HOWEVER. I do not have a clear view on the way Conjunctive Graphs are stored in non-memory back ends. Would such a simplified view of Datasets create problems?

Thanks

Ivan

Ivan Herman wrote:

I had a first look, though not coded yet (I hope to have time for it later). The fact is that the Dataset has no 'parse' method for the moment because we do not have any dataset syntaxes in RDFLib yet... But of course it is true that something ought to be done when a graph syntax is used, my bad.

But... it has to be decided what the outcome of

g = d.parse(data='<a:a> <b:b> <c:c> .', format='turtle', publicID=URIRef('g:g'))

is. I see two alternatives:

the triples are added to the default graph, and the publicID is ignored

publicID is used to either create a new graph on the fly, or identify a graph in the dataset if already there, and the triples are put in that graph

I am tempted to go for #1 (because turtle is NOT a dataset syntax but a graph syntax) but I can see value in #2.

That being said, what is really necessary is for someone to come up with a TriG parser bound to a Dataset...

Ivan

Gunnar Aastrand Grimnes wrote:

@iherman https://github.com/iherman : you contributed the dataset class - could you have a look at this?

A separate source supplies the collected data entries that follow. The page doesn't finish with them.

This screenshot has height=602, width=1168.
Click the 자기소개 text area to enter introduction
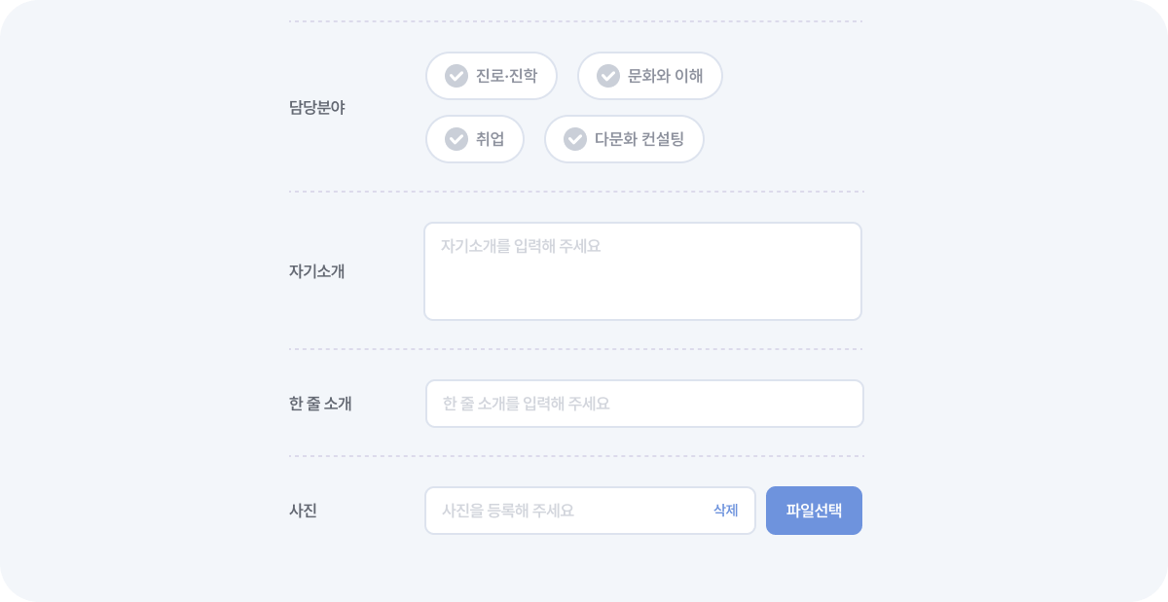642,270
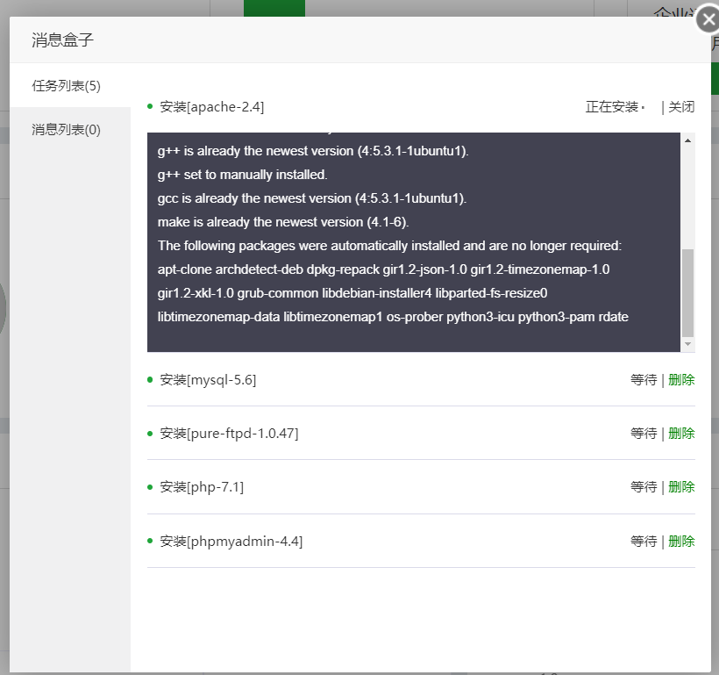This screenshot has width=719, height=675.
Task: Click the log scrollbar down arrow
Action: click(x=688, y=344)
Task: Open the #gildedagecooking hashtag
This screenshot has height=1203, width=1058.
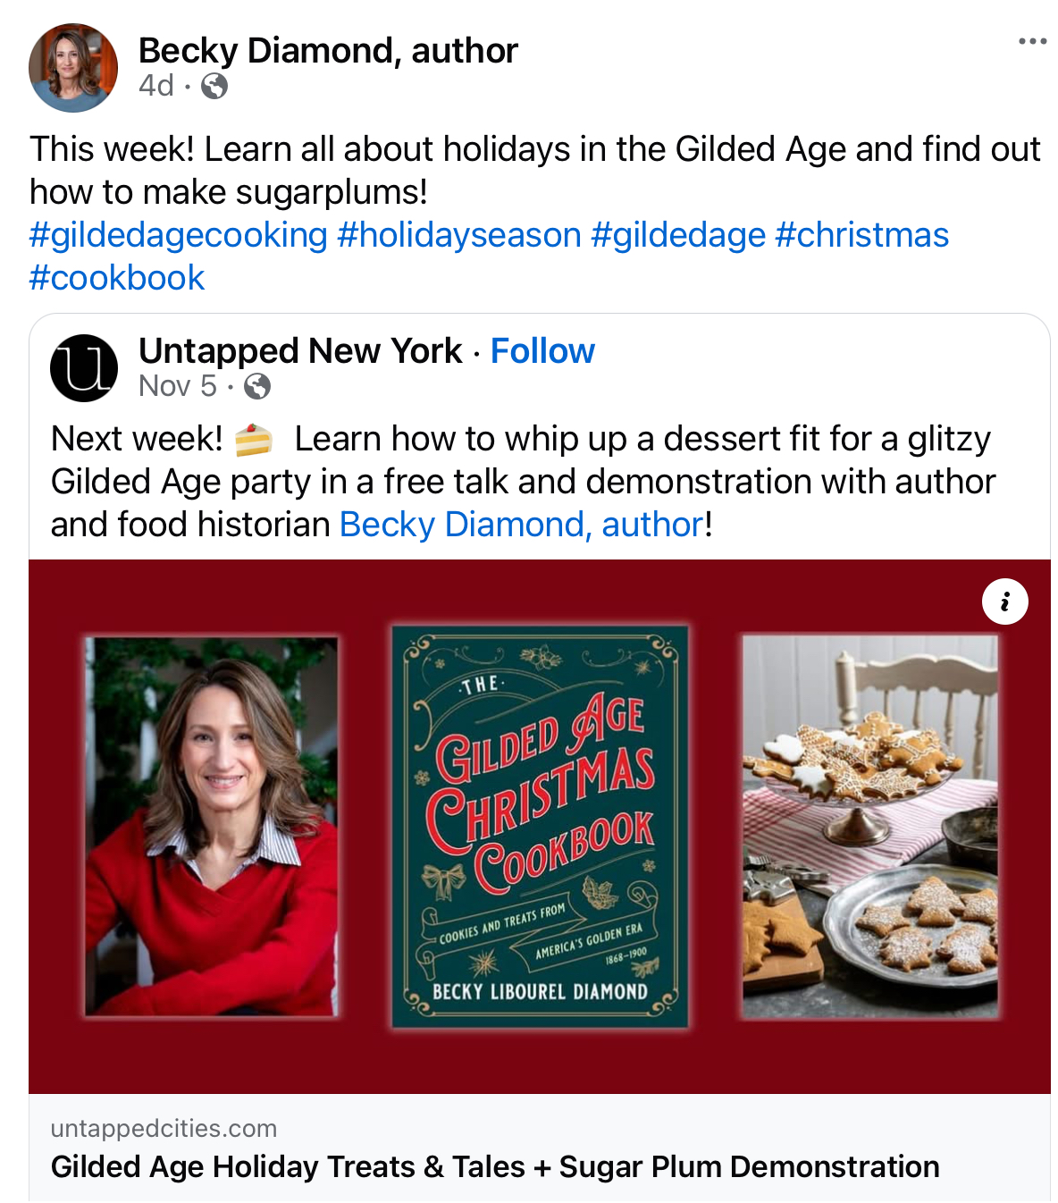Action: (x=179, y=235)
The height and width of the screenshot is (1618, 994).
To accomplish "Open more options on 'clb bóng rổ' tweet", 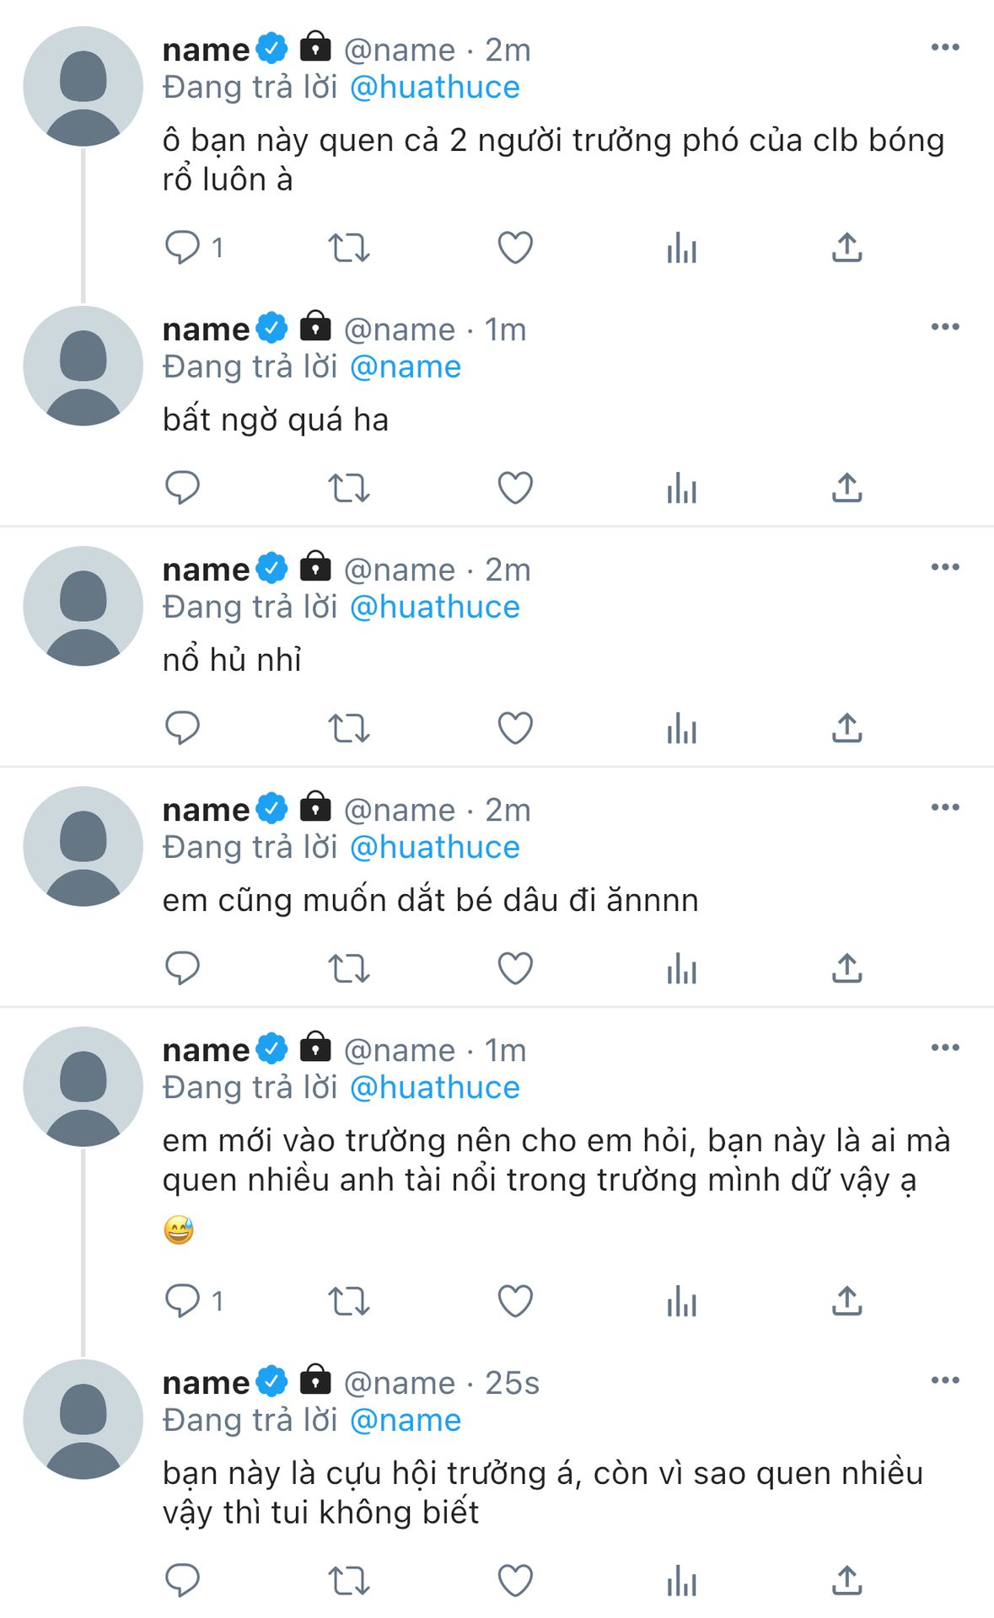I will click(945, 47).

— Reply to this email directly or view it on GitHub https://github.com/RDFLib/rdflib/issues/301#issuecomment-19492454.

Ivan Herman 4, rue Beauvallon, Clos St. Joseph 13090 Aix-en-Provence France tel: +31-64-1044153 ou +33 6 52 46 00 43 http://www.ivan-herman.net

Jun 17 '13 12:06 iherman

Thanks Ivan. I am implementing a SPARQL endpoint using an in-memory store and the rdflib's SPARQL engine. Basically, I forward queries directly to the SPARQL engine. I'd like to allow the user (the one who sets up the endpoint) to choose whether the default graph is the union or a graph on its own. I also like empty graphs to be in the endpoint, ConjunctiveGraph does not show "empty" contexts. I am also implementing the Graph Store Protocol. Do you think using ConjunctiveGraph is the right way? Currently I am using Dataset.

Jun 17 '13 17:06 uholzer

I think... Dataset and ConjunctiveGraph have a lot in common, both should have quad methods, and way to access a single Graph ... the only two differences should be whether the default graph is the union or not, and whether empty graphs are tracked.

I think they should definitely have some sort of sub-class relationship, whether this is ConjunctiveGraph <= DataSet, or DataSet <= ConjuctiveGraph, or even ContextAwareGraph <= ( ConjunctiveGraph, DataSet )

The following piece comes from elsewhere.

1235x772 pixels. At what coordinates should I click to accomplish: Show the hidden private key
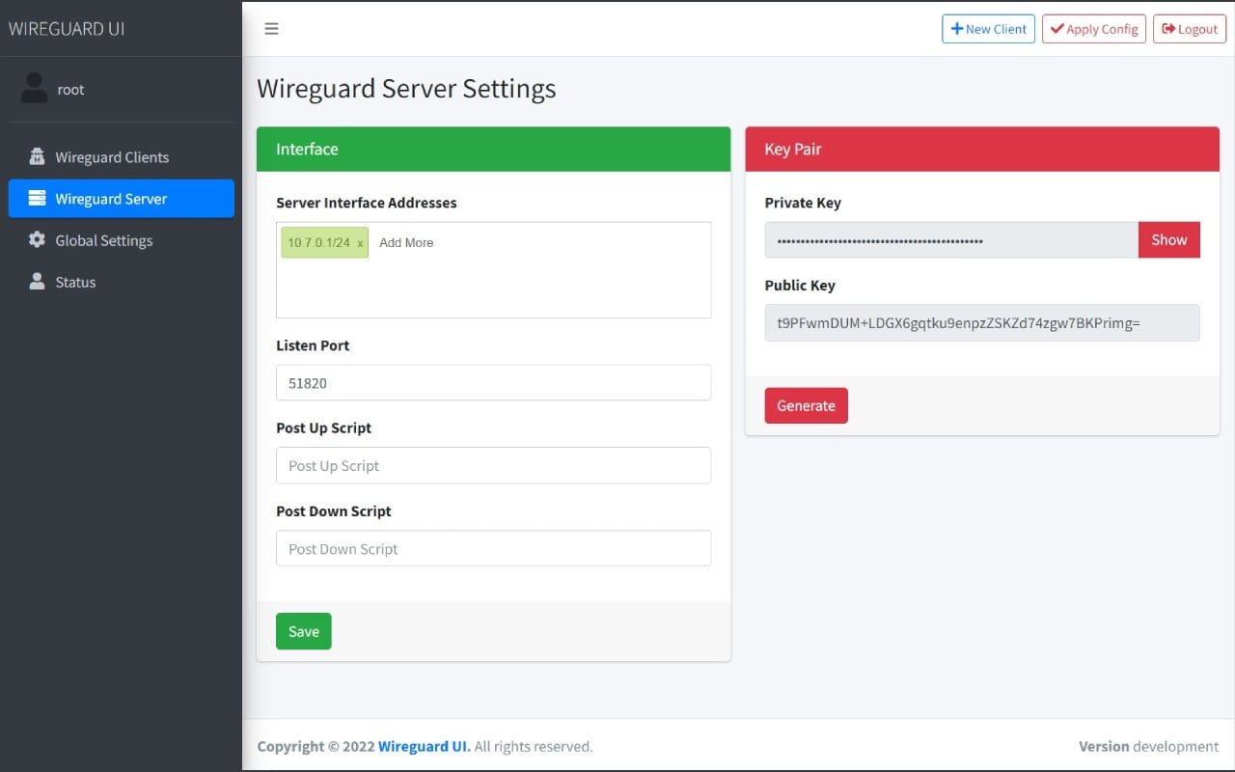1168,240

Or maybe they could even be the same class, and we just have flags that control default graph behaviour?

The ConjunctiveGraph union trick is built into the context-aware store API (although somewhat implicitly) - I would rather not change the store-api at this stage, so the easiest way to store a non-union default graph is to use some magic constant identifier for this. (like Jena uses urn:x-arq:DefaultGraph)

Jun 18 '13 06:06 gromgull

Another thing:

The fact is that the Dataset has no 'parse' method for the moment because we do not have any dataset syntaxes in RDFLib yet...

That is not true - we have both a trix and a nquads parser. (and I've been whining about a trig parser for years :)

Unless, "DataSet syntax" means something else that I am not aware of.

Jun 18 '13 06:06 gromgull

Gunnar Aastrand Grimnes wrote:

Another thing:
The fact is that the Dataset has no 'parse' method for the moment because we
do not have any dataset syntaxes in RDFLib yet...
That is not true - we have both a trix and a nquads parser. (and I've been whining about a trig parser for years :)

Unless, "DataSet syntax" means something else that I am not aware of.

No, you are right. But that means that those parsers have to be re-written to combine them with Datasets. Something I did not do...

Ivan

— Reply to this email directly or view it on GitHub https://github.com/RDFLib/rdflib/issues/301#issuecomment-19593955.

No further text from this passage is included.